Sin embargo, en su inmensa misericordia, Dios siempre nos deja una puerta abierta para el arrepentimiento y volvamos al camino de regreso a casa. Eso es lo que enseña la parábola del hijo prodigo. Nadie es absolutamente bueno ni absolutamente malo, hasta el más despiadado de los seres humanos ama a alguien ya sea a una madre, un hijo, una esposa, o un amigo. Por ende, siempre hay un acto virtuoso que merece cierta recompensa, la cual llega cuando más la necesitamos dándonos un respiro, una nueva esperanza, que  comienza a calmar la angustia y se transforma en un estímulo que en medio del tormento, invitando a esa alma a reconocer sus errores y a cambiar de actitud en una próxima oportunidad de vida terrenal.

Contrario a lo que enseñan algunas religiones, sobre la condenación eterna, la Teosofía sostiene que ese estado de sufrimiento, con el tiempo va disminuyendo, hasta el punto en que el alma puede ascender al cielo para descansar por un tiempo breve, antes de su retorno a la tierra. Pues solo Dios es eterno y todo lo creado pasajero. Según la Teosofía, todas las impurezas que dejamos a un lado para poder ascender y descansar por un tiempo, se reagrupan formando entidades, que se quedan a la espera de aquel momento en que regresemos a la escuela de la vida en la tierra. Son nuestras propias creaciones y como hijos no siguen donde quiera estemos. En tal sentido se adhieren al nuevo cuerpo que utilizaremos en nuestra nueva encarnación. Buda lo llamo el karma, Jesús, la cosecha de lo que sembramos. Y de aquí proceden las diferencias con que nacemos, unos con discapacidades, enfermedades hereditarias, o en la extrema pobreza; otros en la opulencia, con talentos y virtudes especiales.

CADA QUIEN CONSTRUYE SU PROPIO CIELO

El Cielo es un paraíso concebido y creado por cada ser humano con las vivencias, paisajes y todas las gentes que esperaría encontrar en una esfera de belleza, paz y amor, que compensan todas las dificultades que tuvo que enfrentar en la tierra. El Apóstol Pablo escribió: Conozco a un hombre en Cristo, que hace catorce años (no sé si en el cuerpo, no sé si fuera del cuerpo, Dios lo sabe) el tal fue arrebatado hasta el tercer cielo, 2 Corintios 12:2. Estos significa que hay diferentes cielo de acuerdo a cada persona. El teósofo Willian Judge, en su libro. “El Océano de la Teosofía” dice: Si la persona tuvo una vida insípida, su estadía en el Cielo, será igualmente incolora; si su vida fue fructífera, su Cielo será rico en variedad y efectos. »

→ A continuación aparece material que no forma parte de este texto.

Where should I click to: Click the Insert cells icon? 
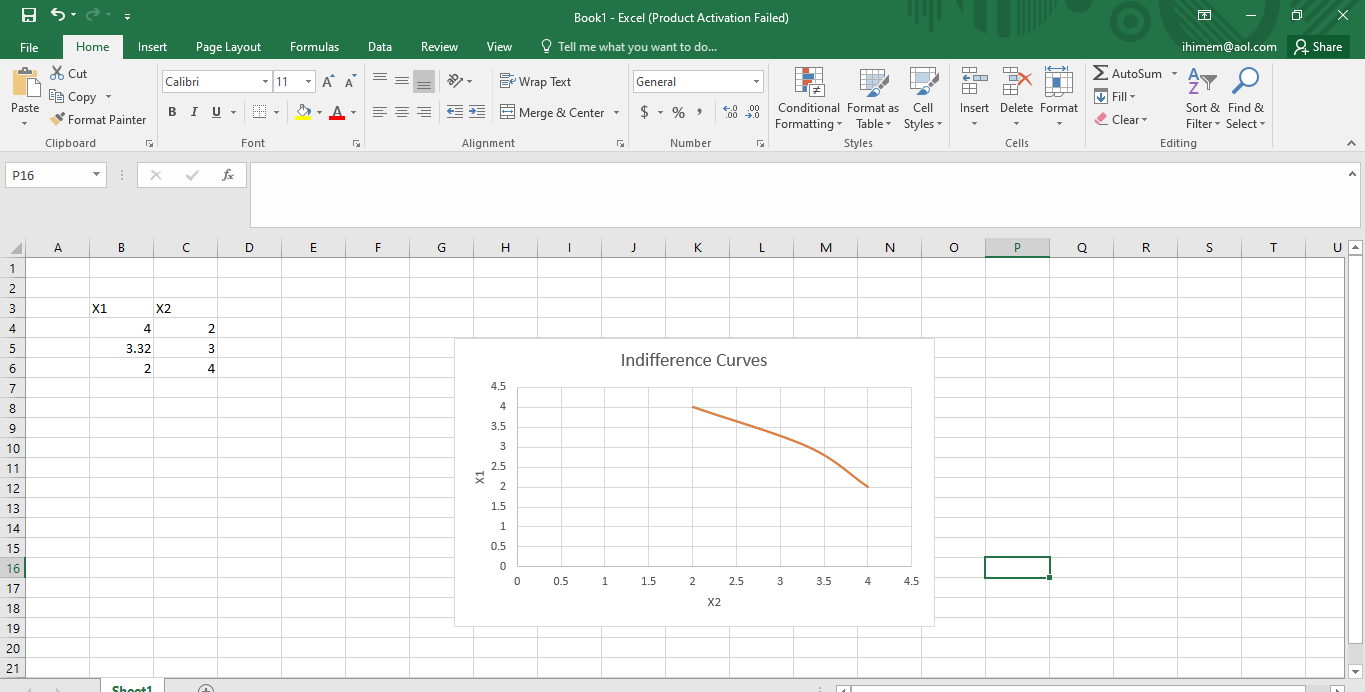(x=973, y=84)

A pesar de que el materialismo trata de imponerse, hay una corriente espiritual que está crecimiento cada día más, a finales del año 2012, la Fundación John Templeton destinó cinco millones dólares para que un grupo de investigadores de la Universidad de Riverside realice investigaciónes sobre las experiencias después de la muerte.

En los últimos años se han escrito numerosos libros sobre este tema, uno de los más impactante ha sido: “El viaje de un neurocirujano a la otra vida”  escrito por el doctor Eben Alexander, un científico neurocirujano, de la Universidad de Howard que negaba la realidad del cielo y decía, que la experiencias cercanas a la muerte se sienten reales, pero que simplemente son fantasías producidas por el cerebro bajo un estrés extremo. Luego, el cerebro del propio doctor Alexander fue atacado por una extraña enfermedad y se le apagó por completo. Estuvo en coma durante siete días. Entonces, mientras sus médicos consideraban parar su tratamiento, los ojos de Alexander se abrieron y Volvió.  Mientras su cuerpo estaba en coma, Alexander viajó más allá de este mundo y se encontró con un ser angelical que lo guió a los terrenos más profundos de la existencia suprafísica. Allá  encontró y habló con la fuente Divina del universo.